Some individuals may also misinterpret the instructions regarding the required documentation. It is crucial to review the checklist thoroughly and ensure that all necessary documents are included with the submission. Omitting required documents can lead to delays and may necessitate resubmission of the entire application.

In addition, individuals sometimes fail to specify their relationship to the service member or veteran correctly. This information is vital for determining eligibility for benefits. Misidentifying the relationship can lead to complications in processing the claim.

Another mistake involves not keeping a copy of the completed form. It is always advisable to retain a copy for personal records. This can be helpful if there are questions or issues that arise later in the process, allowing for easier reference.

Finally, some people may neglect to follow up on their application status. After submitting the DD 2870 form, it is important to check in periodically. This ensures that any potential issues can be addressed promptly, preventing unnecessary delays in receiving benefits.

Similar forms

  • SF 86 (Questionnaire for National Security Positions): This form collects information about an individual's background and personal history for security clearance purposes. Like the DD 2870, it is used to assess eligibility for access to classified information.
  • SF 85 (Questionnaire for Non-Sensitive Positions): Similar to the DD 2870, the SF 85 is designed for individuals applying for non-sensitive positions.

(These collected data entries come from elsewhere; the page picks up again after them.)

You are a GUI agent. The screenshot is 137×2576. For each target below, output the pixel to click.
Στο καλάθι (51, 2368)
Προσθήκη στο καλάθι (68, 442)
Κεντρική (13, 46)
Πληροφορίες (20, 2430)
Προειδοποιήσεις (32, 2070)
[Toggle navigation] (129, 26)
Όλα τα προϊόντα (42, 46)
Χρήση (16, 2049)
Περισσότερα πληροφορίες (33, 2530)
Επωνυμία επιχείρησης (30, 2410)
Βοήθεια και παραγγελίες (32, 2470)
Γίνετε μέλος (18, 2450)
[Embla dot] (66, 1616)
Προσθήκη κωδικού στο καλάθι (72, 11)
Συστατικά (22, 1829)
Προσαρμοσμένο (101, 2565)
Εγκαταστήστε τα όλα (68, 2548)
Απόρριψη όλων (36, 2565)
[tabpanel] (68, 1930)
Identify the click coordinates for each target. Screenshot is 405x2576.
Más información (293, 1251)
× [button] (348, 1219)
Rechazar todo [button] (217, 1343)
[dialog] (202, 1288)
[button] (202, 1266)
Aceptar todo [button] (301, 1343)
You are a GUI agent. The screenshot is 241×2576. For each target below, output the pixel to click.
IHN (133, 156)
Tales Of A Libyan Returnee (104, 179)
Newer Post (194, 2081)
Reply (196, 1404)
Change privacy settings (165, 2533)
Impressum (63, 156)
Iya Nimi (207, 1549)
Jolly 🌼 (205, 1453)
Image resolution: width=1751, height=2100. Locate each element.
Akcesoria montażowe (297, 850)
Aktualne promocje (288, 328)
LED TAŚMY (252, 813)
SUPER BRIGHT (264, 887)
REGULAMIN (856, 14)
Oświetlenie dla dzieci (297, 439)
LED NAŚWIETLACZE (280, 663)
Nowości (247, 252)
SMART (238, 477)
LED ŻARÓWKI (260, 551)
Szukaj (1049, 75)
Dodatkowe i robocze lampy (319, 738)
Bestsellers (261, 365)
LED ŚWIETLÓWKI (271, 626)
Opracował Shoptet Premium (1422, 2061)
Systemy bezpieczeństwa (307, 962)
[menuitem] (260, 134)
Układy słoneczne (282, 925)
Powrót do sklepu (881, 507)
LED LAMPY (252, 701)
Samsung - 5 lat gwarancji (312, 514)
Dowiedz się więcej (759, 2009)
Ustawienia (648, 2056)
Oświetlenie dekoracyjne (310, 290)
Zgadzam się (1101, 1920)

It gathers personal data to determine suitability for federal employment.
  • SF 85P (Questionnaire for Public Trust Positions): This form is used for positions that require a public trust clearance. It shares similarities with the DD 2870 in that it evaluates an applicant's background and reliability.
  • DD 214 (Certificate of Release or Discharge from Active Duty): While primarily a record of military service, the DD 214 can also provide information relevant to eligibility for benefits, similar to how the DD 2870 assesses eligibility for certain services.
  • VA Form 21-526EZ (Application for Disability Compensation and Related Compensation Benefits): This form is used by veterans to apply for disability benefits. Like the DD 2870, it requires detailed personal information to determine eligibility for benefits.
  • California Bill of Sale: This document is essential for transferring ownership of various personal properties and ensures clarity in the transaction. For further information, you can refer to Templates and Guide.

  • Form I-9 (Employment Eligibility Verification): This document verifies an employee's identity and eligibility to work in the U.S. It parallels the DD 2870 in that it requires the submission of personal information to confirm eligibility for specific rights or benefits.